Monday, October 29, 2012
REDEMPTION – ONLY AN ANGEL OR A DEVIL AWAY
I hope that you can all forgive me for not writing as of late.
To be honest, I feel as though I’ve forgotten how most days. Then, other days, it just feels like I’m losing my will to write altogether. Normally, in times of “life’s trials and deliberations” people find writing therapeutic and healing – especially Artists. I mean, we make our living off of “the bad days” sort of speak. Many of us go on to write incredible stories and songs, that make us famous, during really troublesome moments in our lives. We use these moments in time to fuel us. But, not always. Sometimes, we lose ourselves in such a way that even words can’t resurrect us.

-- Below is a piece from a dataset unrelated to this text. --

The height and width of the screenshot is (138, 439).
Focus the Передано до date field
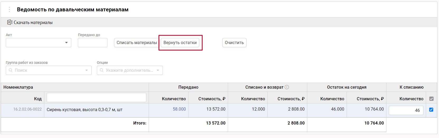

I haven’t been sleeping properly as of late. That too, is ruining my creativity. I’ve been having nightmares again. I don’t really know when they started but they’re always the same. In every dream I am battling the devil himself for my life and the right to live. In the past, whenever I’ve had these dreams, I felt scared. Now, the fear is fuelled by anger. I have some fight in me (which I must admit does make me smile a little). It makes me feel good to know that I’m willing to fight for my life, rather than giving up my soul, like I used to do. However, I’m finding it hard to transfer that aggression into my conscious reality. In slumber I’m a Princess Warrior but the moment I awake, I feel like things are too hard to fight off.
As hard as things are in this moment, the responsibility that I feel I have to all of you (my readers, my fans) ironically keeps me somewhat positive.
There are good days and there are definitely bad days and I am trying my best to fight, but even warriors forget their purpose sometimes.
I realize that my ramblings and random thoughts are difficult to follow; without revealing the true source of my anguish but I am not ready to unveil it all just yet. All will become clear, someday.